An interview with Angela Hewitt

 

Why did you want to re-record the Six partitas?

I played them a lot in 2017 as part of my Bach Odyssey and I realised I had come a long way in the 20 years since I first recorded them. Not just me, but also technology has come a long way. 1 thought it would be nice to have a record of how they had changed in that time - 20 years of playing Bach, of adding more colour, more flexibility, perhaps more rhythmic variety and then just more depth of expression. That's what comes with 20 more years of life.

 

How has playing a Fazioli piano changed your performance?

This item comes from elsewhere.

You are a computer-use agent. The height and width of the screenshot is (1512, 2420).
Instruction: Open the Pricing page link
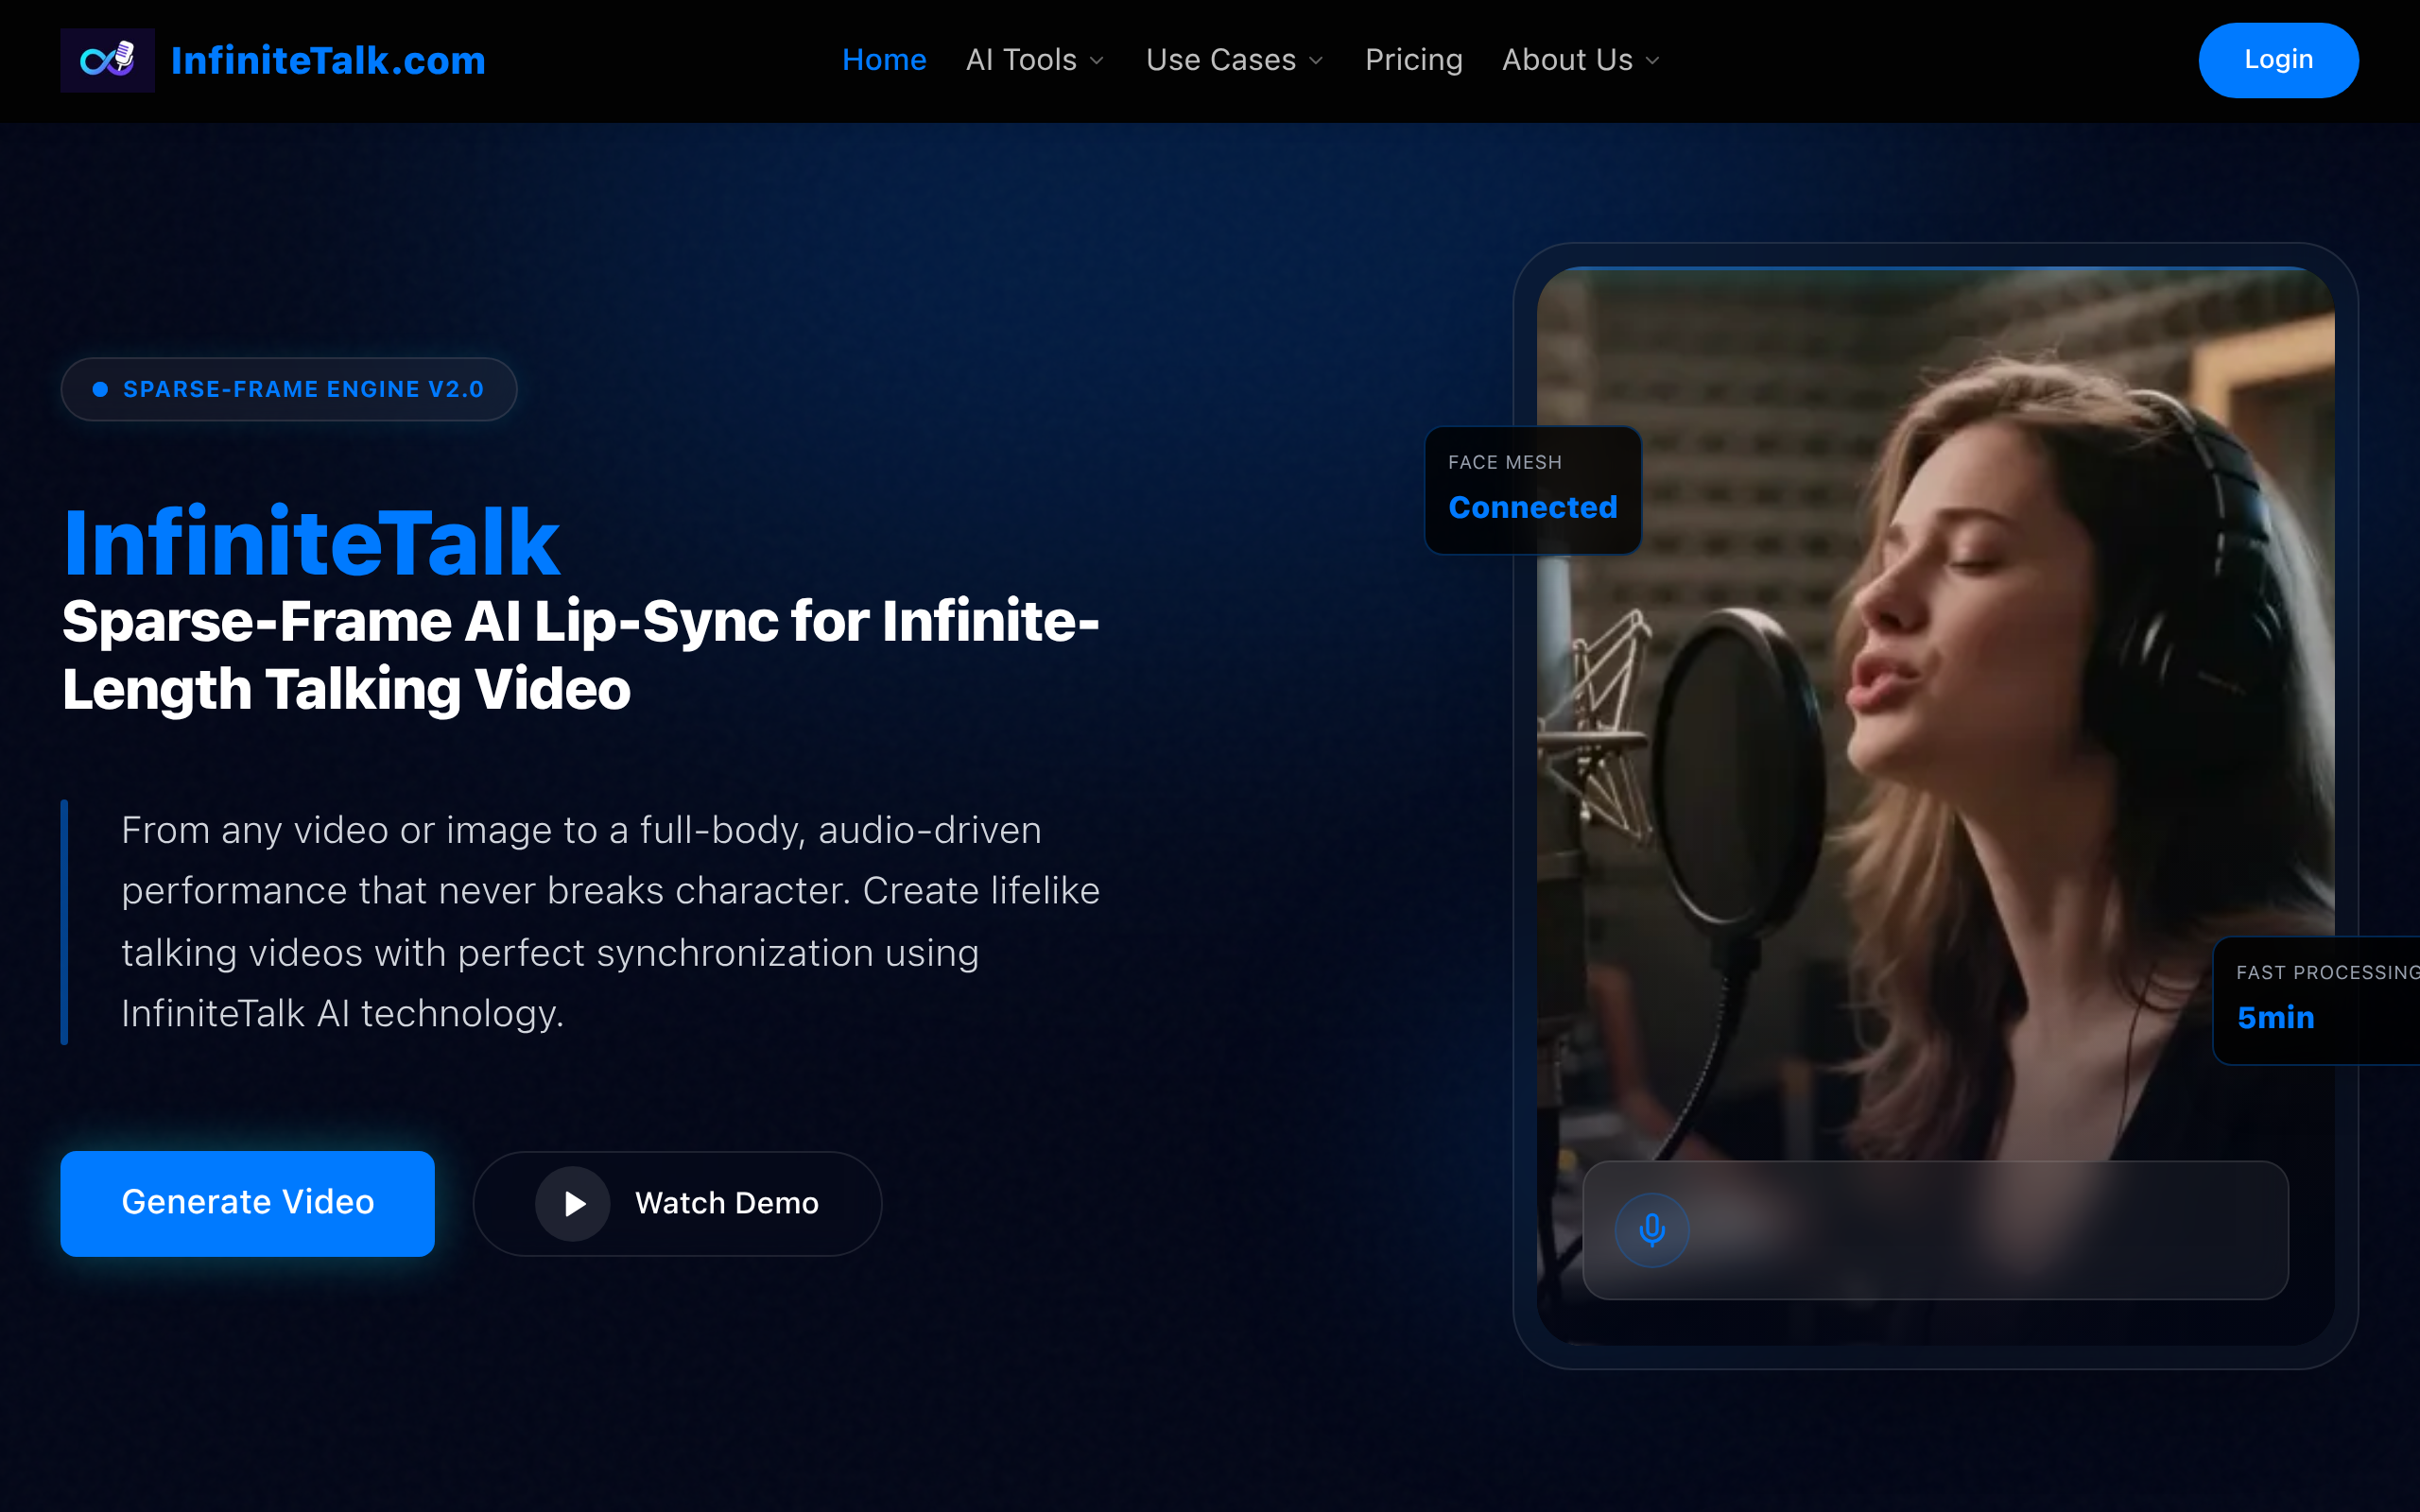click(x=1413, y=60)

Since I started playing Fazioli pianos my growth as a pianist has changed, because the instrument gives me so many possibilities and a lot more flexibility in the sound. There are an infinite variety of sounds that you can get out of it. I recorded on my own Fazioli - it came up from my house in Umbria. It's a piano I know intimately and I don't have to worry about anything, like if trills are going to work or if notes are going to sound when I play them extremely softly. Its a joy.

 

Does Bach still challenge you?

Of course, yes. I have the final two programmes in my Bach Odyssey to get through - the last one being The Art of Fugue, which I don't really remember a note of, but I’ll relearn it all! It's always a challenge; you can never get up and play Bach on automatic pilot - you have to be constantly engaged, thinking about what you're doing, aware of the parts, aware of everything. He is demanding, but what he gives back to you is worth every minute of toil.